Por Julio Alejandre @JAC_alejandre

Vas escribiendo los textos día a día, tus cuentos, tus novelas, tus anécdotas, lo mejor que sabes, o que puedes, porque la inspiración es caprichosa y tiene sus momentos, los enseñas a tus íntimos, a tus críticos habituales, recoges impresiones, vuelves sobre ellos y cuando los crees preparados los presentas en sociedad, es decir, los envías a algún certamen porque a las editoriales hay que tomárselas, como al jarabe amargo, a cucharaditas. Tienen aquellos, los certámenes literarios, sus particularidades y son, como si dijéramos, de naturaleza sideral dado que se mueven en órbitas estacionarias alrededor del sol, con fechas fijas de presentación, selección (algunos) y fallo, y también poseen cualidades cuánticas puesto que, al ser discontinuos, no fluyen uniformemente.

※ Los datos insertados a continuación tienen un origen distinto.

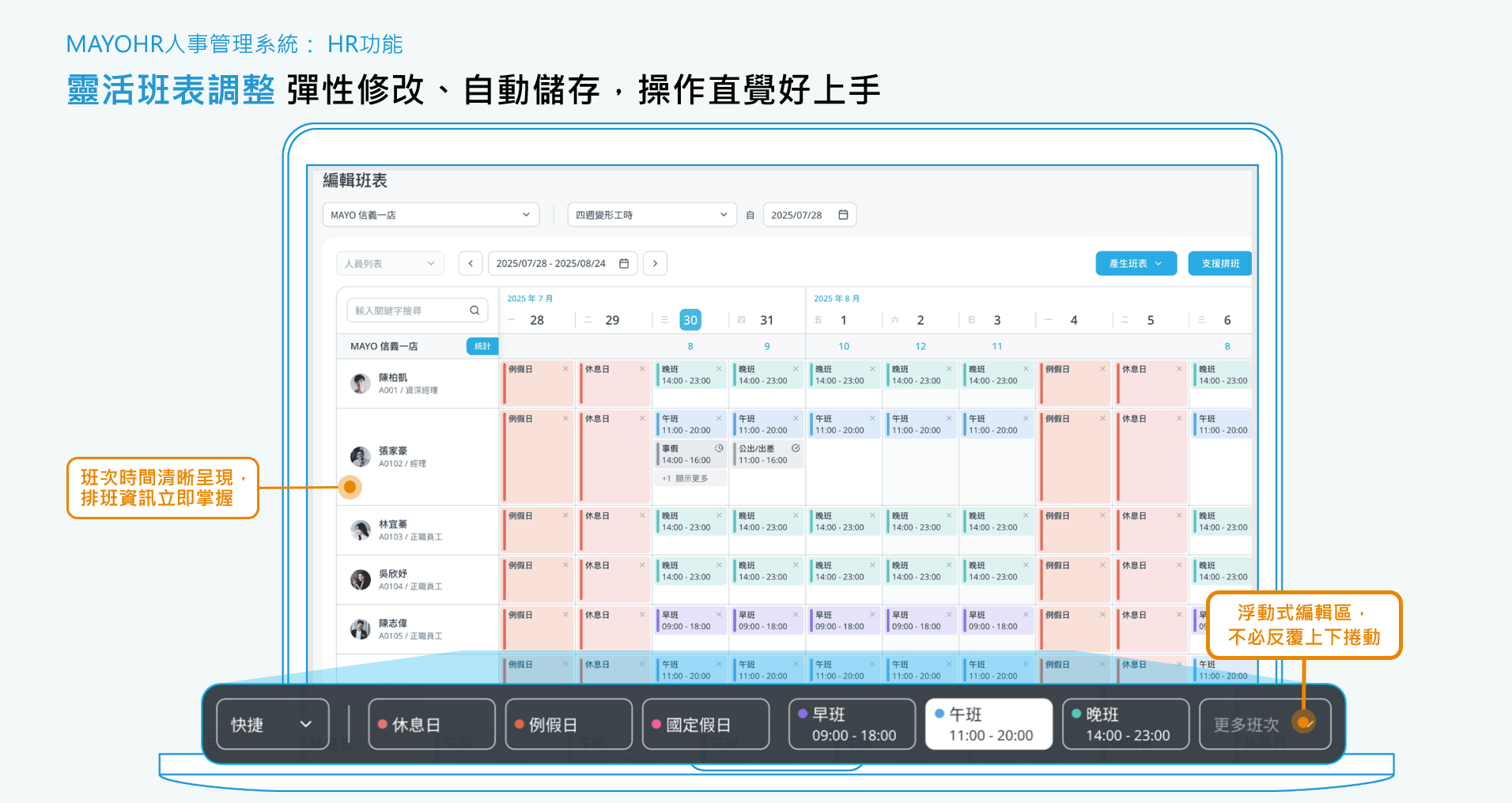This screenshot has height=803, width=1512.
Task: Click the orange circle icon beside 更多班次
Action: coord(1305,722)
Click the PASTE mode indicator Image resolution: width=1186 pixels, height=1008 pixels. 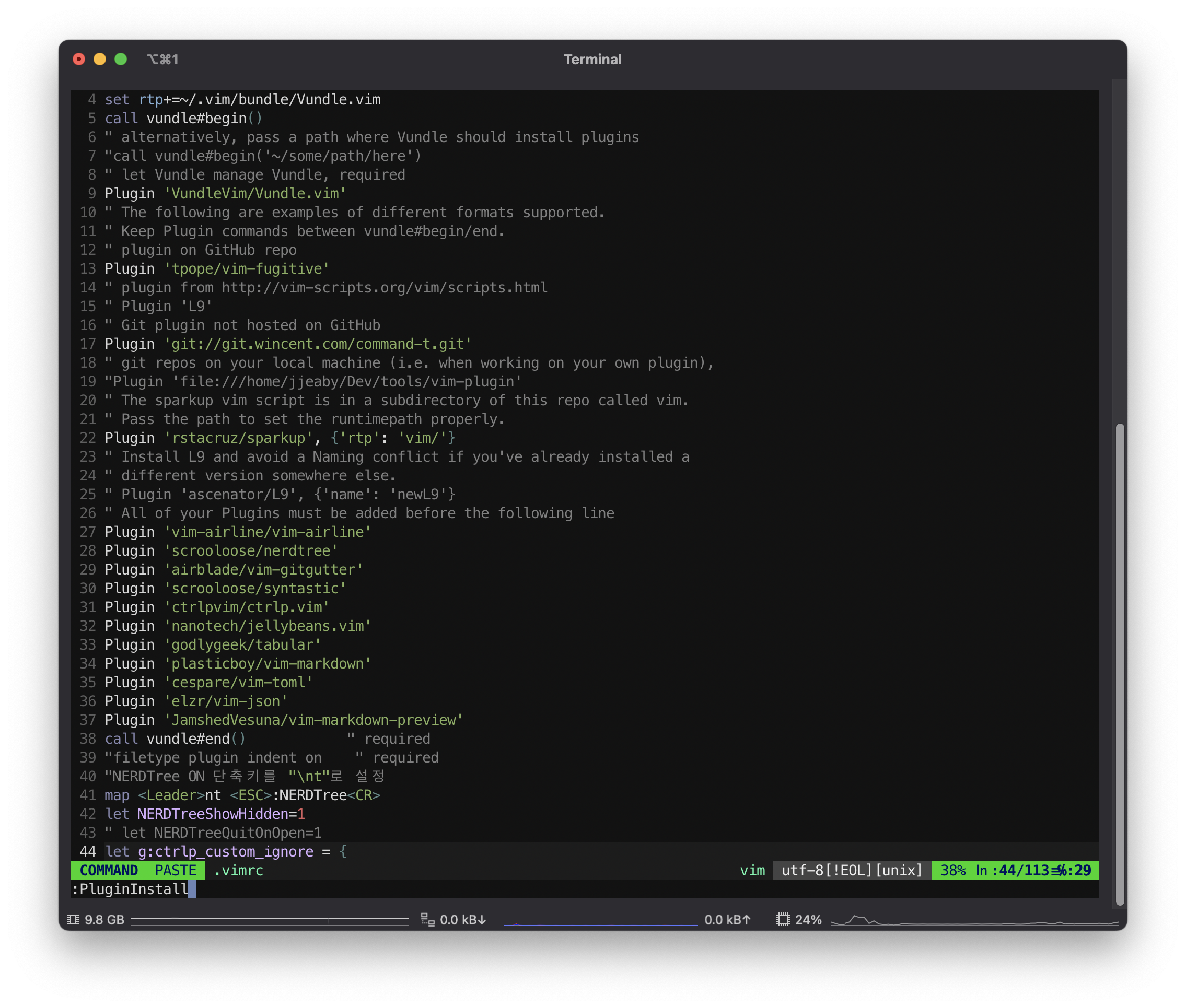[x=176, y=870]
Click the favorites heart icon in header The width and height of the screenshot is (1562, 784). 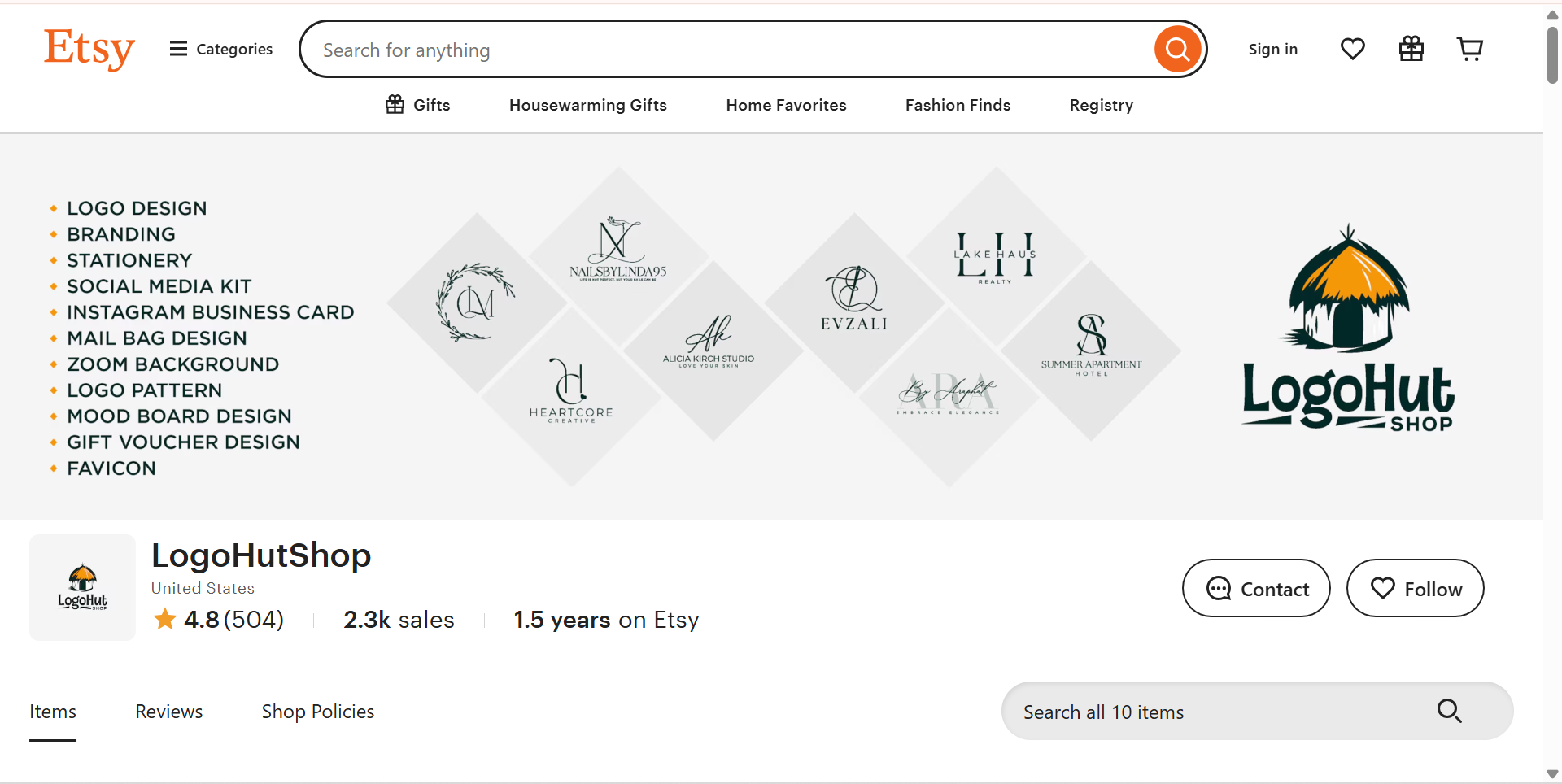coord(1352,49)
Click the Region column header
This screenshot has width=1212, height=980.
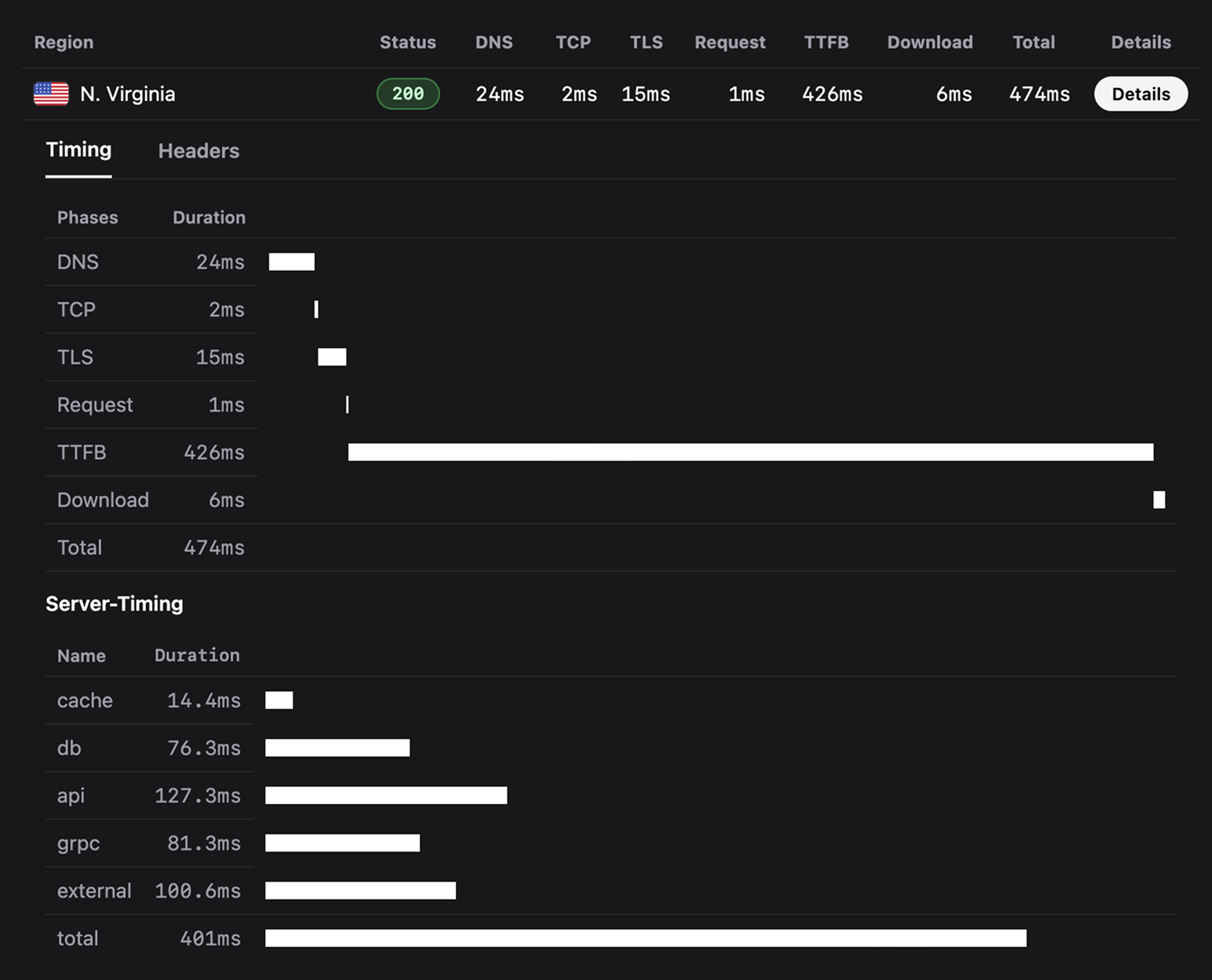[63, 42]
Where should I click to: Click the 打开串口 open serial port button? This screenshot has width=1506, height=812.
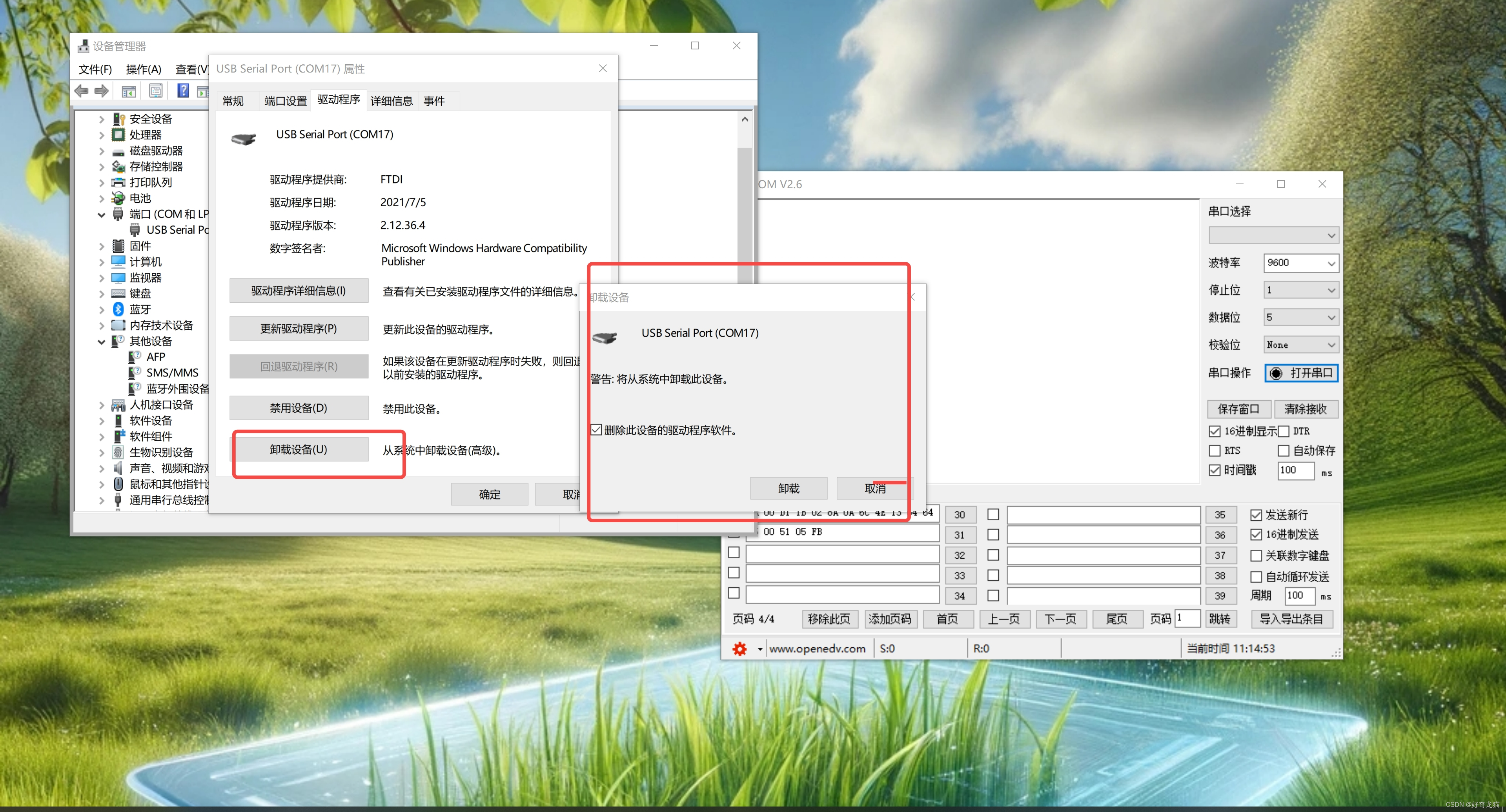coord(1301,373)
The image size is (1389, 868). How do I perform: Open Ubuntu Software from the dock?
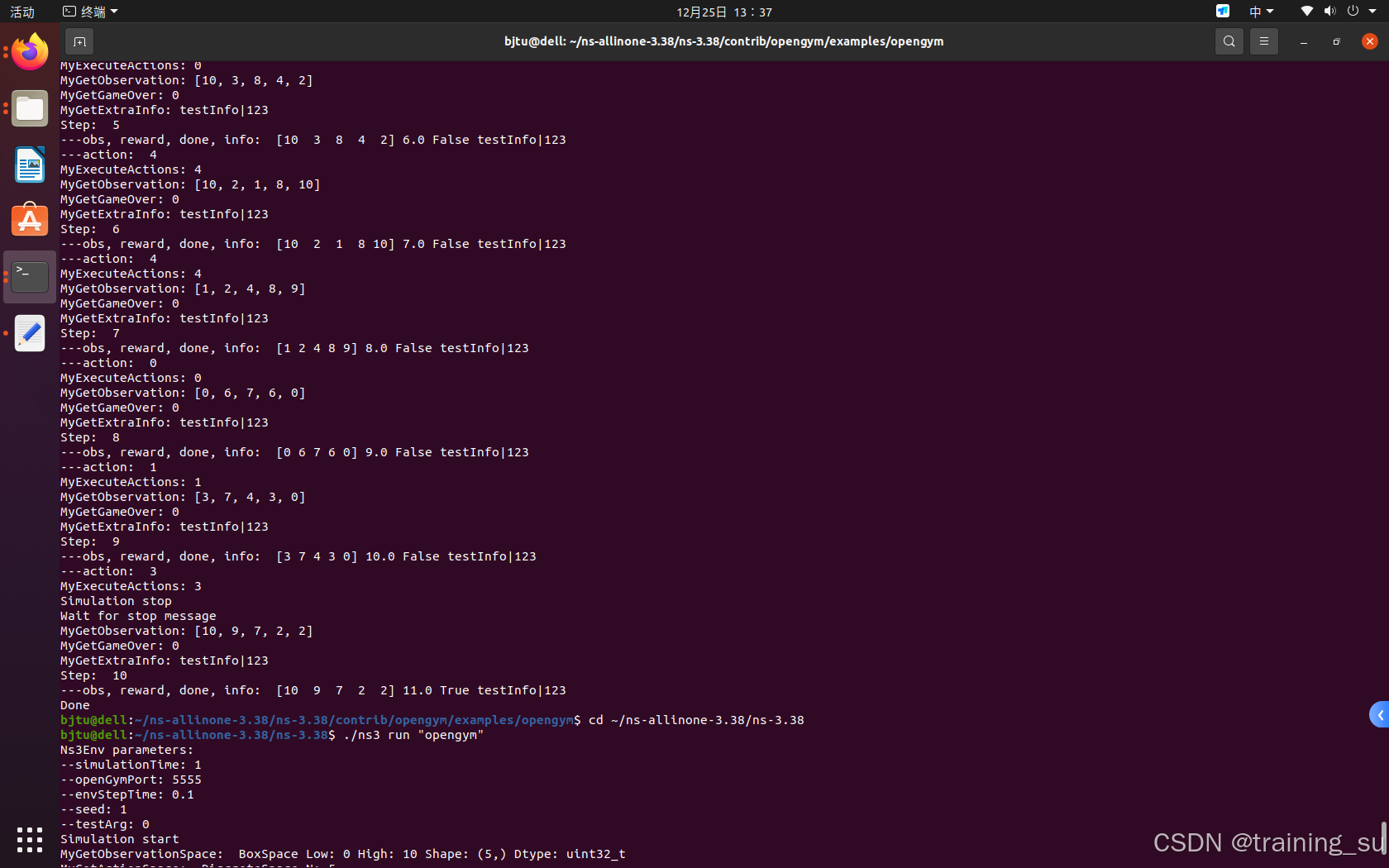pyautogui.click(x=30, y=220)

Y pasan los días, y nada. Los meses, las estaciones, y tampoco. Si será que no son buenos, te preguntas, que les falta algo, que les sobra mucho, mientras continúas con tus escritos, puliendo los antiguos en el banco de carpintero, perpetrando otros nuevos, inventando, proyectando, con la oreja abierta y la atención tendida, como una telaraña, por si cae una idea redentora. Y de repente, oh, cielos, lo nunca visto, ni siquiera imaginado, tienes una buena racha y enhebras varios premios generosos, filantrópicos. ¿Te alegras? Sí claro, mucho, aunque piensas si no habrá sido la suerte, y aún más, te preguntas, conociendo sus veleidades, cuántos años de sequía seguirán a esta buena racha. Pero aparcas estas ideas y brindas, con Horacio, por el momento, ¡Carpe diem!, que al fin y al cabo has hecho lo que has podido y la fortuna, como dijo Quevedo, lo que ha querido. Y mañana será otro día.